At that point I informed him of the details that I did know. Chelsea immediately after sentencing had been put in the normal isolation before being put in with the general population at Fort Leavenworth. She seemed to be adjusting according to her trial defense lawyer to the pall of prison life as best she could. Later she had gone to a Kansas civil court to have her name changed from Bradley to Chelsea Elizabeth which the judge granted although the Army for a period insisted that mail be sent to her under her former male Bradley name.
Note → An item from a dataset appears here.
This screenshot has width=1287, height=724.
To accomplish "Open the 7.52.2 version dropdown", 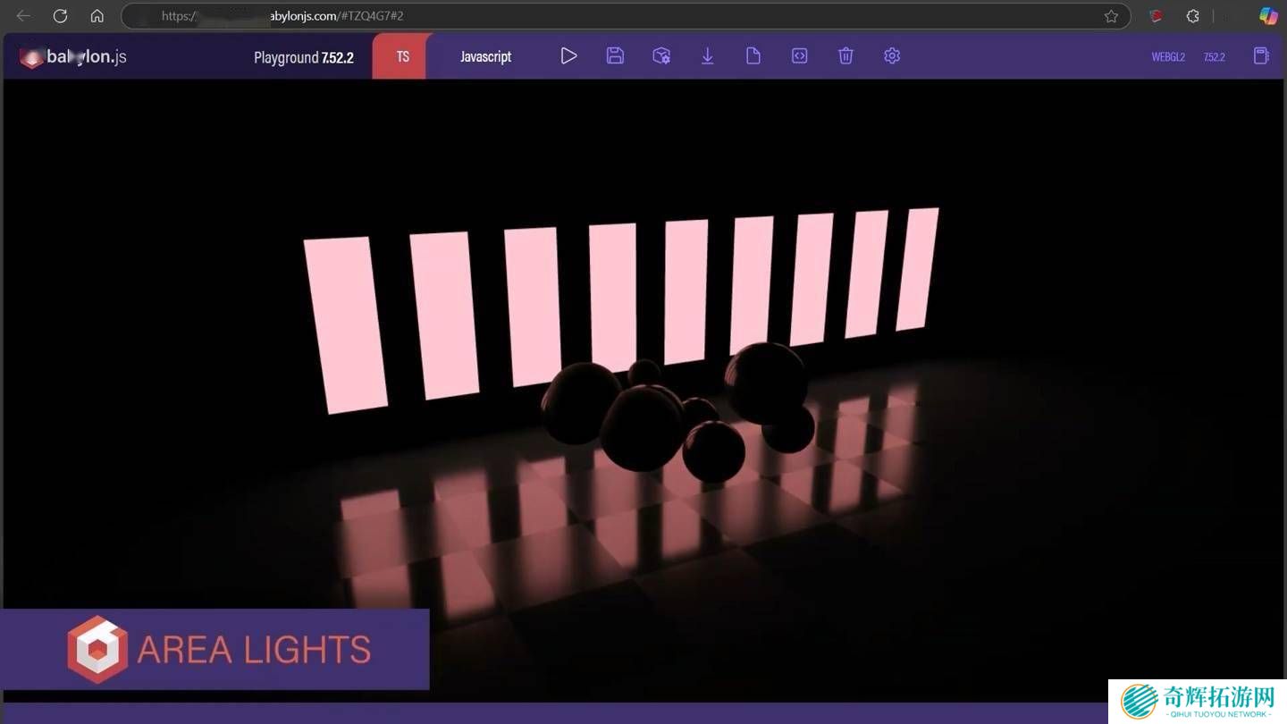I will (1214, 57).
Her request for hormone therapies to help reflect her sexual identity had either been denied or the process stonewalled despite the Army’s own medical and psychiatric personnel stating in court that she was entitled to such measures.

At the beginning of 2014 the Commanding General of the Military District of Washington, General Buchanan, who had the authority to grant clemency on the sentence part of the case, despite the unusual severity of the sentence, had denied Chelsea any relief from the onerous sentence imposed by Judge Lind.

Locally on Veterans Day 2013, the first such event after her sentencing we had honored Chelsea at the annual VFP Armistice Day program and in December 2013 held a stand-out celebrating Chelsea’s birthday (as we did in December 2014 and will do again this December of 2015).  Most important of the information I gave my fellow VFPer was that Chelsea’s case going forward to the Army appellate process was being handled by nationally renowned lawyer Nancy Hollander and her associate Vincent Ward. Thus the case was in the long drawn out legal phase that does not generally get much coverage except by those interested in the case like well-known Vietnam era Pentagon Papers whistle-blower Daniel Ellsberg, various progressive groups which either nominated or rewarded her with their prizes, and the organization that has steadfastly continued to handle her case’s publicity and raising financial aid for her appeal, Courage to Resist (an organization dedicated to publicizing the cases of other military resisters as well).   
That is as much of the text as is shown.